(Beginning of Dataset content)

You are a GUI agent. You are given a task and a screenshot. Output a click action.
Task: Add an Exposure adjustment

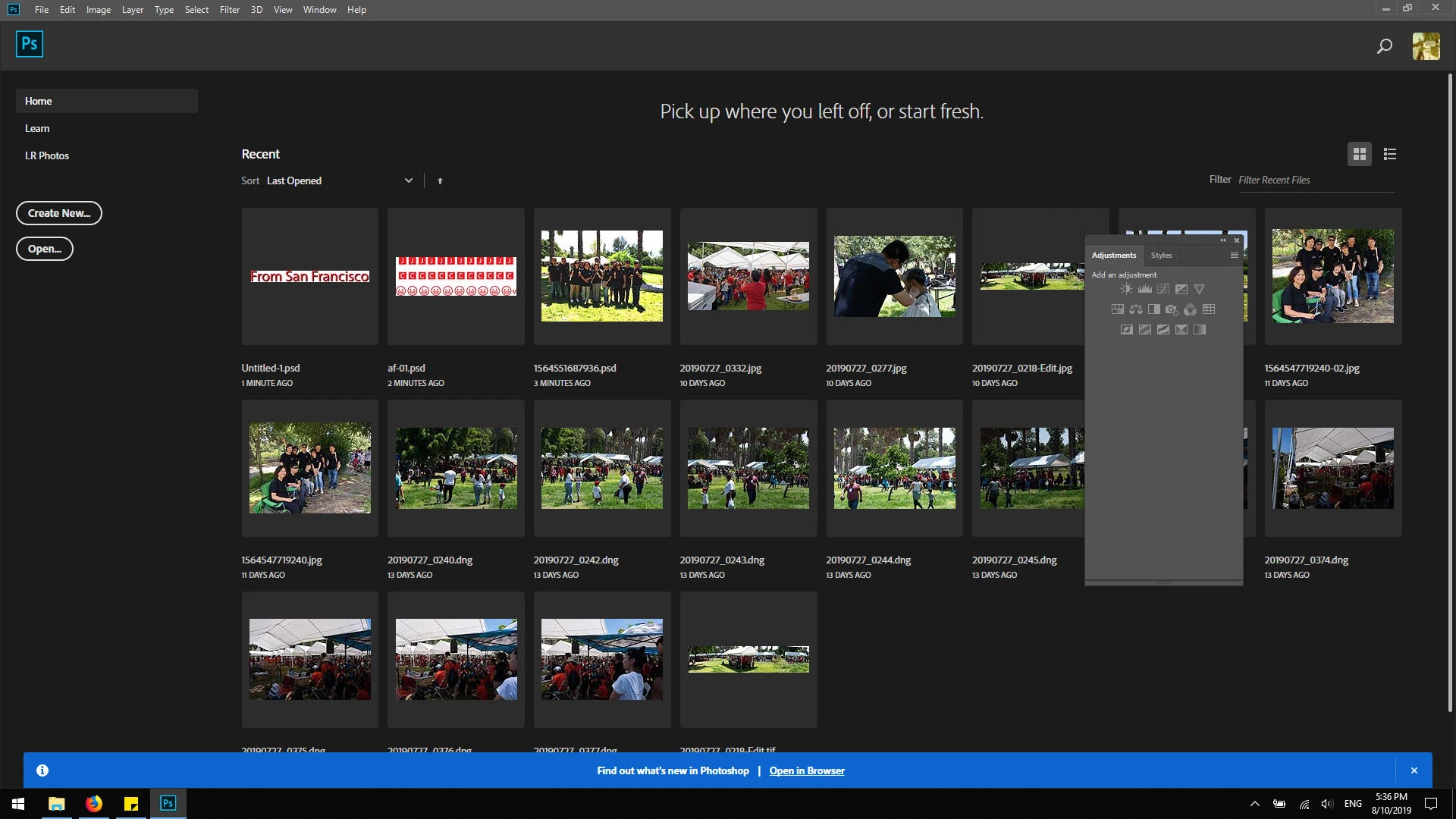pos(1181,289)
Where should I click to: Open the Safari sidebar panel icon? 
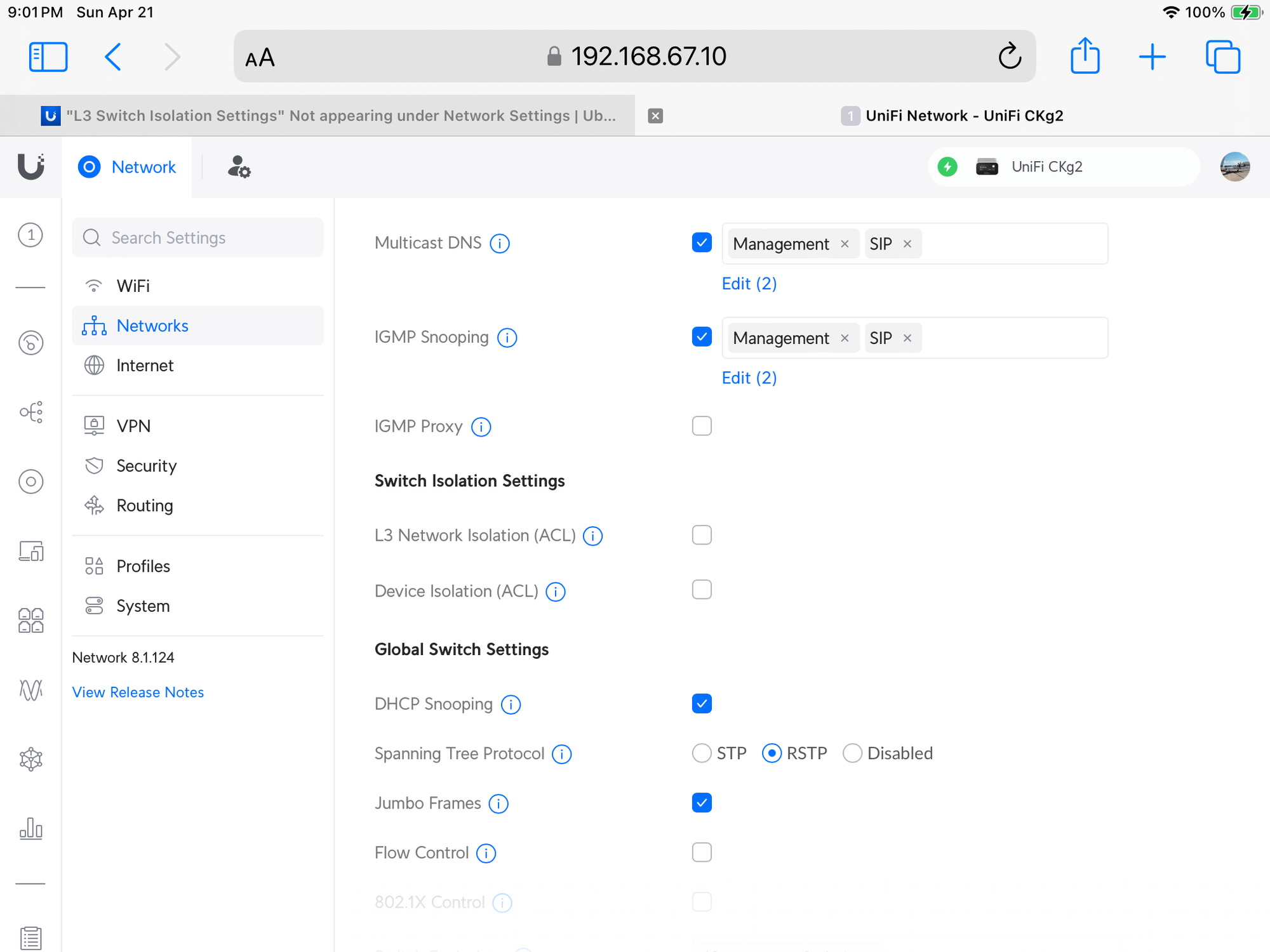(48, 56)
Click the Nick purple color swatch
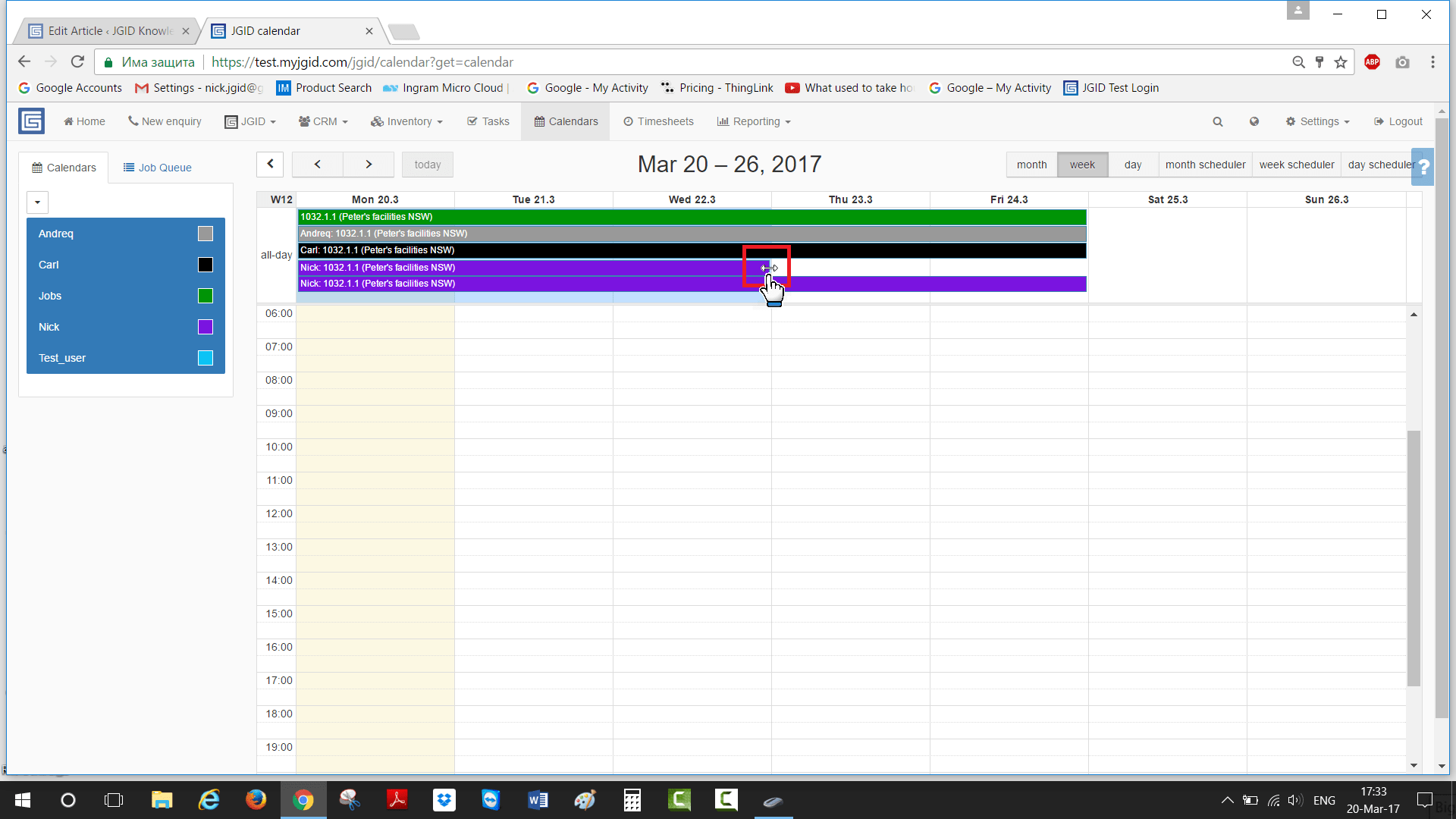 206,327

(End of Dataset content)

Everything in the records must be returned exactly, except the pictures.

You are a GUI agent. You are given a task and a screenshot. Output a click action.
Task: Add an Exposure adjustment

pos(1181,289)
Where should I click to: Open the Safari sidebar panel icon? 
(48, 56)
Click the Nick purple color swatch
 206,327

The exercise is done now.